» **Assignment**
Spot each line in the records below where the word "Given" occurs, then copy it.

» **Working data**

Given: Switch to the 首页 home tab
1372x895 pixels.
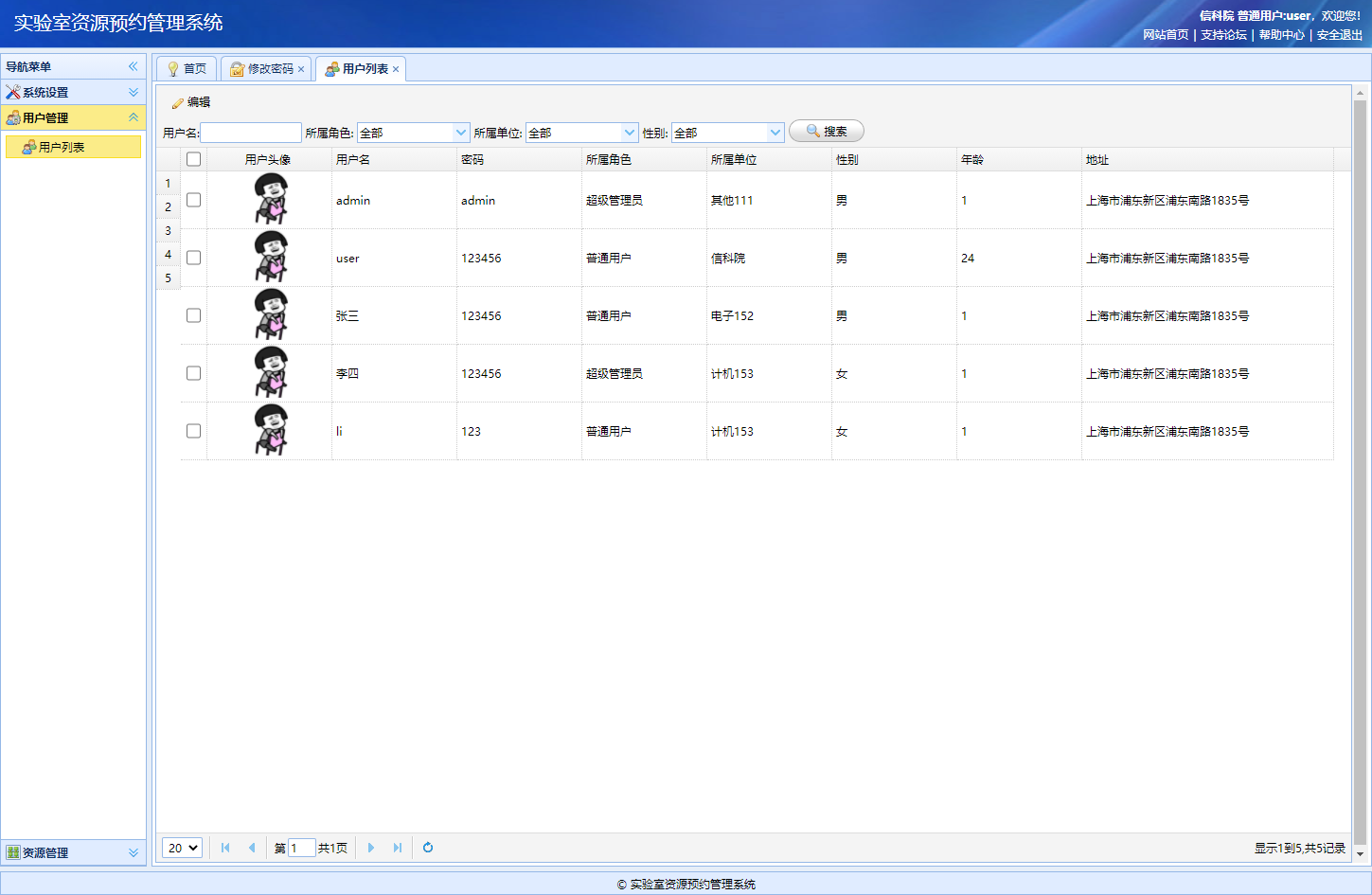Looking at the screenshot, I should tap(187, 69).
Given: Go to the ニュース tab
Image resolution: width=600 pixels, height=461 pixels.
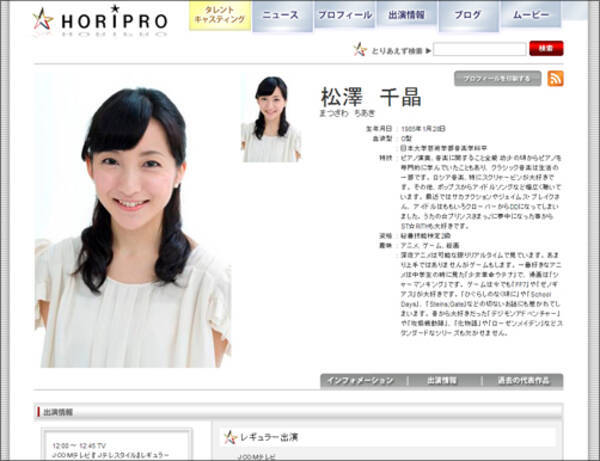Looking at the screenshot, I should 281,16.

--

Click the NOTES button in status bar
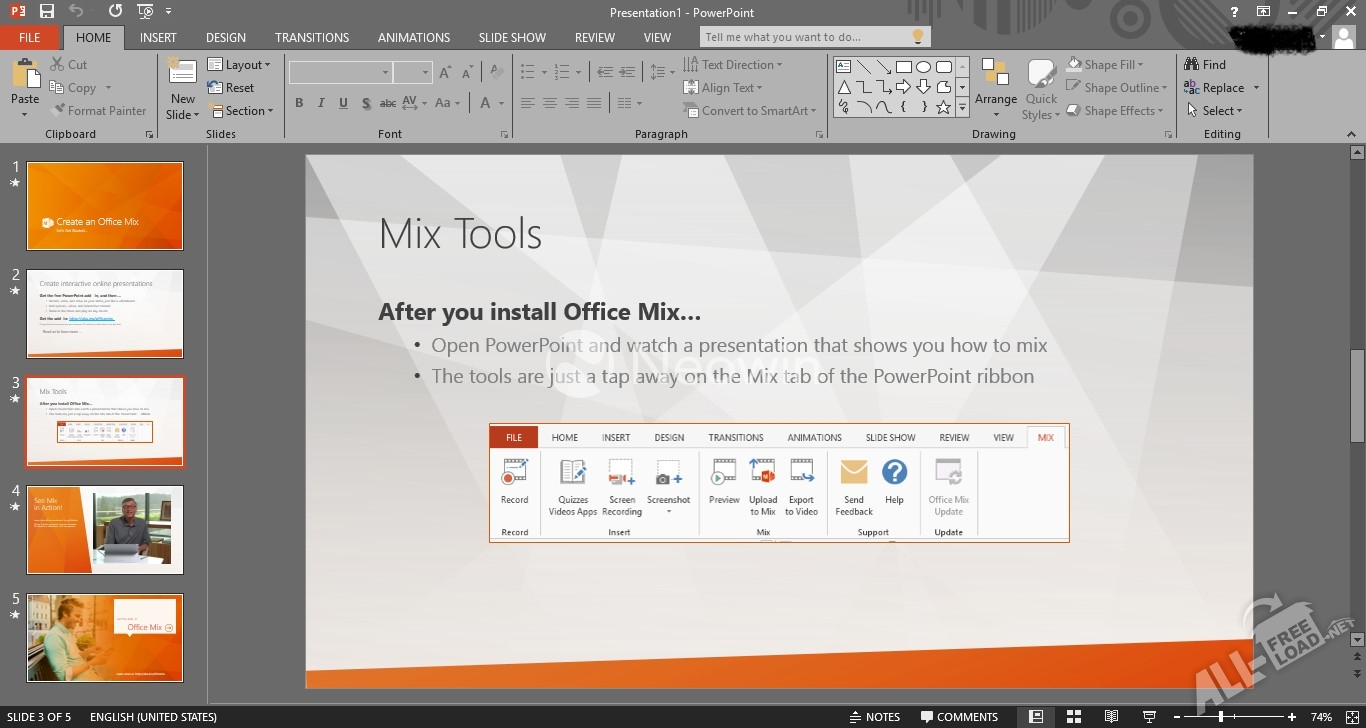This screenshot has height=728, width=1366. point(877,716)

...

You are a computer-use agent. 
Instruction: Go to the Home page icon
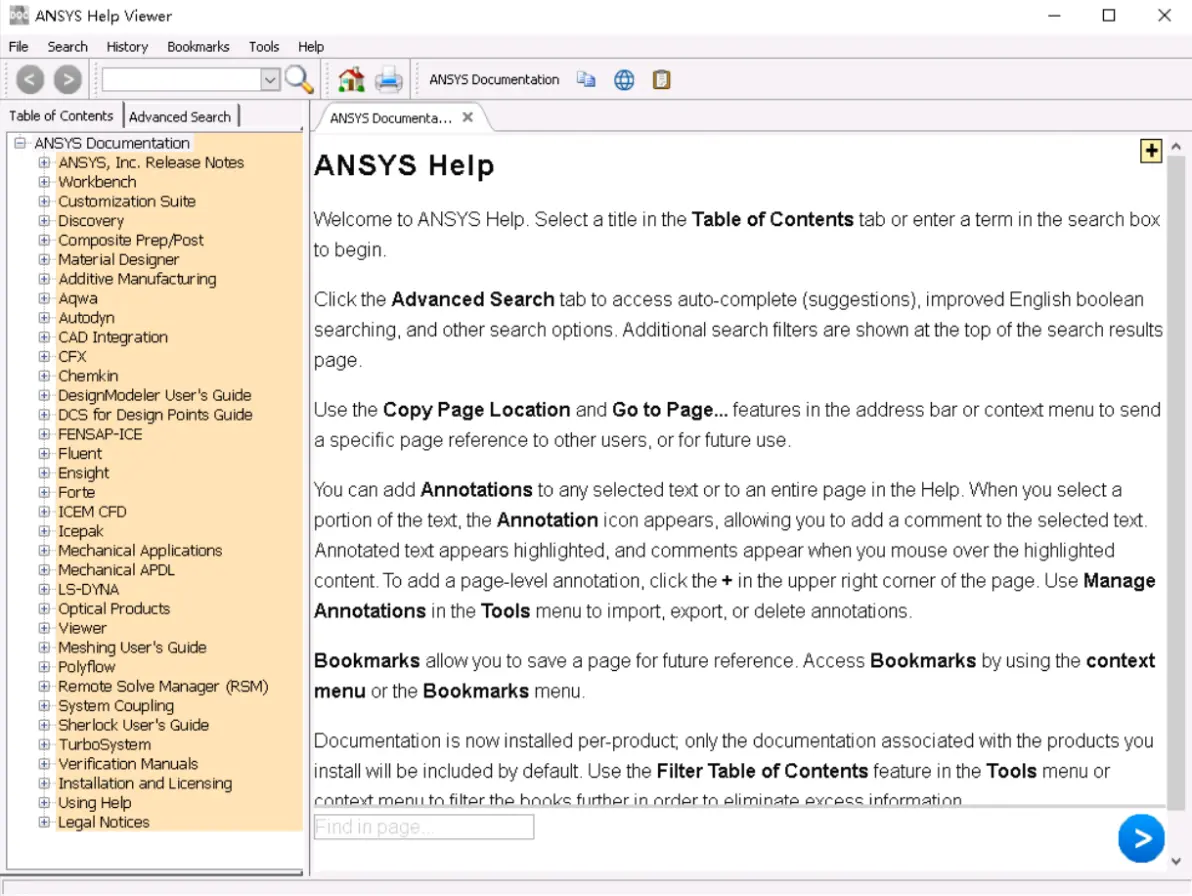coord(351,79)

» **Your solution**
Given: Switch to the 首页 home tab
Given: Go to the ニュース tab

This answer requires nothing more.